Having used a few and bought the dooka I’m really happy with it :thumb:


----------



## astormatt (Jan 31, 2009)

https://countydetailingsupplies.co.uk/shop/flexipads-merino-super-soft-lambskin-wash-square/


----------



## st33ly (Aug 29, 2010)

I’ve used countydetailing supplies and the service was excellent.


----------



## MBRuss (Apr 29, 2011)

muzzer said:


> Also, if you venture onto youtube, Jon from Forensic Detailing Channel did a review of washmit/ washpads which is worth a look as it is completely impartial.


Jon recommended some cheap ones form Amazon. I tried one and was so impressed that I bought a load more. They glide over the paint easier than other mitts I've used and also she'd the dirt into my bucket better unlike microfibre which seems to keep hold of the dirt.

Have a look!

Sent from my LYA-L09 using Tapatalk


----------



## Andyblue (Jun 20, 2017)

MBRuss said:


> Jon recommended some cheap ones form Amazon. I tried one and was so impressed that I bought a load more. They glide over the paint easier than other mitts I've used and also she'd the dirt into my bucket better unlike microfibre which seems to keep hold of the dirt.
> 
> Have a look!
> 
> Sent from my LYA-L09 using Tapatalk


Do you have a link to the ones you ordered ?

Might help the OP or anyone else interested :thumb:


----------



## Kenan (Sep 7, 2015)

Detailed Online have just released one, less than £10 delivered. 

Sent from my Mi A1 using Tapatalk


----------



## suds (Apr 27, 2012)

My Raceglaze lambswool is still going strong after 200 washes - now you can pass the popcorn....


----------



## Steampunk (Aug 11, 2011)

My favorites are Dodo-Juice Wookie if you want natural wool, or Microfiber Madness if you want MF at the moment... Pros and cons to both. 

- Steampunk


----------



## bluechimp (Dec 21, 2017)

Here are the ones Jon recommends:

https://www.amazon.co.uk/HENGSONG-C...hengsong+wash&qid=1555220074&s=gateway&sr=8-4

I bought ten back in 2017 thinking they won't last long, I use one for the wheels and one for the lower portions of the car and they are still going strong, so I have eight spare :lol:

Everything else I use a microfibre madness incredipad and it is brilliant.


----------



## Deje (Aug 12, 2016)

bluechimp said:


> Here are the ones Jon recommends:
> 
> https://www.amazon.co.uk/HENGSONG-C...hengsong+wash&qid=1555220074&s=gateway&sr=8-4
> 
> ...


You get them for half the price on Aliexpress, I have bought from servel diffrent 
stores on ali,and they have been the same ,eccept for the color.


----------



## MBRuss (Apr 29, 2011)

If you buy the ten pack they're cheaper. Also I have an account with Amazon, so it's just easier.

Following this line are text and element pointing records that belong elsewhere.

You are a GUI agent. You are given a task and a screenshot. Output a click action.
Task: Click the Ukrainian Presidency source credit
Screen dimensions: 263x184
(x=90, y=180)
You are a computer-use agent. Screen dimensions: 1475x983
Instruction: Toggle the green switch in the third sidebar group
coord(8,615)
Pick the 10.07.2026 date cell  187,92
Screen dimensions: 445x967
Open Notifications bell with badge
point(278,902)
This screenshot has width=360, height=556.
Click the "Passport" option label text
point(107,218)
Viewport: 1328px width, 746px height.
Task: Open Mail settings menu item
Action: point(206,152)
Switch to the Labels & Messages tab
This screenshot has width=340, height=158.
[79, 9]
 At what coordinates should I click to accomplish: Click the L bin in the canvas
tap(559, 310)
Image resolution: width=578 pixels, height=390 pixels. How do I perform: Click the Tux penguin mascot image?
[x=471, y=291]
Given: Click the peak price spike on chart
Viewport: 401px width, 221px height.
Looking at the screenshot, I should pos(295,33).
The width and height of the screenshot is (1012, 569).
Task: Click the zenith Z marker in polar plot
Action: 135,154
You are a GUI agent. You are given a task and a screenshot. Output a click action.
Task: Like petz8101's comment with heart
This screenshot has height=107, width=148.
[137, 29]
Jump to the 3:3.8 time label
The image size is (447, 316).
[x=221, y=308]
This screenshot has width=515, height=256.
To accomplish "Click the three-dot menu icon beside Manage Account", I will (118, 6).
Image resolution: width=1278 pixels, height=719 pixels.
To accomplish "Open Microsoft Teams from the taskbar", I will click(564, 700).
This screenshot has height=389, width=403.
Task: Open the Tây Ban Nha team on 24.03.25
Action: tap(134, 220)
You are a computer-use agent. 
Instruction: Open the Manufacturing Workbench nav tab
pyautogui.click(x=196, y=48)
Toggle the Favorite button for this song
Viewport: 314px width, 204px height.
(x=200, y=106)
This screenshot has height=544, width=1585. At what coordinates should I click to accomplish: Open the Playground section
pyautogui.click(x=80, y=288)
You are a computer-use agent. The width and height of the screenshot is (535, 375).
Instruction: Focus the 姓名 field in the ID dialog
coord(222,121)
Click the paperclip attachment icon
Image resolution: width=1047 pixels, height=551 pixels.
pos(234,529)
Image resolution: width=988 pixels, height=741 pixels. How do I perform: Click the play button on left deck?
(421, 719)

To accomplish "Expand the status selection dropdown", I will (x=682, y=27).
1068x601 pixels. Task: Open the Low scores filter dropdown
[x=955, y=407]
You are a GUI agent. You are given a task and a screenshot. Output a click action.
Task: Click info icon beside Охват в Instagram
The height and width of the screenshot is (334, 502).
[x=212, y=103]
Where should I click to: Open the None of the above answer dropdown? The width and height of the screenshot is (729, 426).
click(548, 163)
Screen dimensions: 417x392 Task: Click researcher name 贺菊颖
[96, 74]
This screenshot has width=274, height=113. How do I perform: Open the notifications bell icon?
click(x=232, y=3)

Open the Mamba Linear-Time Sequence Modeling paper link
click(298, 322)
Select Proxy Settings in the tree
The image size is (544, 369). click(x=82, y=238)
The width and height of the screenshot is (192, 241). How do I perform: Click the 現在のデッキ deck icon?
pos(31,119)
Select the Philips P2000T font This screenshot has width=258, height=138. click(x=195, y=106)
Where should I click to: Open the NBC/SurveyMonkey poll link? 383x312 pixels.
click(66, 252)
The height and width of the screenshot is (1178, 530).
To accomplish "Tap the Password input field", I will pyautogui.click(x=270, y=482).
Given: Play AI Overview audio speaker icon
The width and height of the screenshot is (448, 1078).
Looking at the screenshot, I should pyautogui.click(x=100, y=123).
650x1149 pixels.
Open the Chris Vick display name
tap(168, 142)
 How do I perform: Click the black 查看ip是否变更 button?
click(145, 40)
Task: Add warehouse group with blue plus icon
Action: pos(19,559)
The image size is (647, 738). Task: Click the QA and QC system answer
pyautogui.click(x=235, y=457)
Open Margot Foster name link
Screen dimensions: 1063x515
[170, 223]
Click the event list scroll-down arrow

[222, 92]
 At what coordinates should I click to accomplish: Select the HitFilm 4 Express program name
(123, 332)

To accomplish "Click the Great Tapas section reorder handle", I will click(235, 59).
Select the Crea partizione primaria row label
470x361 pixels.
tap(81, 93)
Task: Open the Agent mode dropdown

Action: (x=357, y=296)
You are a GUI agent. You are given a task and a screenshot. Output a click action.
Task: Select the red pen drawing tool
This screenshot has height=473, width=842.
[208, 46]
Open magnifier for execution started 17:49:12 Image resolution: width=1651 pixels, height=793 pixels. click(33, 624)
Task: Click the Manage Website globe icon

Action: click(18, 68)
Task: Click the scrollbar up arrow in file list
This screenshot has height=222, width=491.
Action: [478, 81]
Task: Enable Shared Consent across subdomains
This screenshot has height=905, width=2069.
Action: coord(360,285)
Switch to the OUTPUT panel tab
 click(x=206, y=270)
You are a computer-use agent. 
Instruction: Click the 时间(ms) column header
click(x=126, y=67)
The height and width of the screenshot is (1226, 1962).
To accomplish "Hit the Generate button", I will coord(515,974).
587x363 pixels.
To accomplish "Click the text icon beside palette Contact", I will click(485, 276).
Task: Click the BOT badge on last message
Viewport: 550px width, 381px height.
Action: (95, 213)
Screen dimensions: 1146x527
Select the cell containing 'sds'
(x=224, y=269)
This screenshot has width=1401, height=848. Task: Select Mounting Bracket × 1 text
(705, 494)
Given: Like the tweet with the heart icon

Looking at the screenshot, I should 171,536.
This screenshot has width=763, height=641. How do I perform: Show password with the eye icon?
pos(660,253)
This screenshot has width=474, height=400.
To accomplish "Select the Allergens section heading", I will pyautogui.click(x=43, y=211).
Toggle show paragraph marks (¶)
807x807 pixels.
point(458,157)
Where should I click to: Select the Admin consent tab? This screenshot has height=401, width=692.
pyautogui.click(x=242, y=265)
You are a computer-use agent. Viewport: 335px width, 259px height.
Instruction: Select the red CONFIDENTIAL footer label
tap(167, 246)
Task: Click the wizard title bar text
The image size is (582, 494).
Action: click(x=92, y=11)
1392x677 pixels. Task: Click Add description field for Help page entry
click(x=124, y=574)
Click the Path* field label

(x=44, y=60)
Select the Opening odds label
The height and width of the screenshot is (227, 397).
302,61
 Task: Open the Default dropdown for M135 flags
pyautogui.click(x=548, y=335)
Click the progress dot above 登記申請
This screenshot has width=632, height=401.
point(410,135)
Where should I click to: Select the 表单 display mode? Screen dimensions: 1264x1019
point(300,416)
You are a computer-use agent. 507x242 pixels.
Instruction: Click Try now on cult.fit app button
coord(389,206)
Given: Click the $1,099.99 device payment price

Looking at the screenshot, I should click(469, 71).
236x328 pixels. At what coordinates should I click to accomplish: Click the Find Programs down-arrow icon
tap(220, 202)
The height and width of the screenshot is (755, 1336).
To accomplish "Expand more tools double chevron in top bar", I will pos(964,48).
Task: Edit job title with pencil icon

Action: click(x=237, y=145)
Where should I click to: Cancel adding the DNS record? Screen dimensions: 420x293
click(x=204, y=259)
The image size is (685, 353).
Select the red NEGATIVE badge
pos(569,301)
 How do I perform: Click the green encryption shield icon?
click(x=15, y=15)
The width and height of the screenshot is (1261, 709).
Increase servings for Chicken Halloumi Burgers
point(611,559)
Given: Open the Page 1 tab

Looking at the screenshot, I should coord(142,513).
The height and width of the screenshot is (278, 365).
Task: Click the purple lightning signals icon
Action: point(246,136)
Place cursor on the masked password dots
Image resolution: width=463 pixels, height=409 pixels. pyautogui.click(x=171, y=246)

I really like them. I use one for the lower portions of the car, but once my other mitt dies I'll use another for the top half of the car as well. I just need to figure out a way of differentiating one from the other!

Sent from my LYA-L09 using Tapatalk


----------



## Itstony (Jan 19, 2018)

MBRuss said:


> If you buy the ten pack they're cheaper. Also I have an account with Amazon, so it's just easier.
> 
> I really like them. I use one for the lower portions of the car, but once my other mitt dies I'll use another for the top half of the car as well. I just need to figure out a way of differentiating one from the other!
> 
> Sent from my LYA-L09 using Tapatalk


Found these on Amazon.es and 10ea for €13 Inc shipping.
If they are not quite up to expectable standard for panels, they will still have use elsewhere. No brainer really:thumb:


----------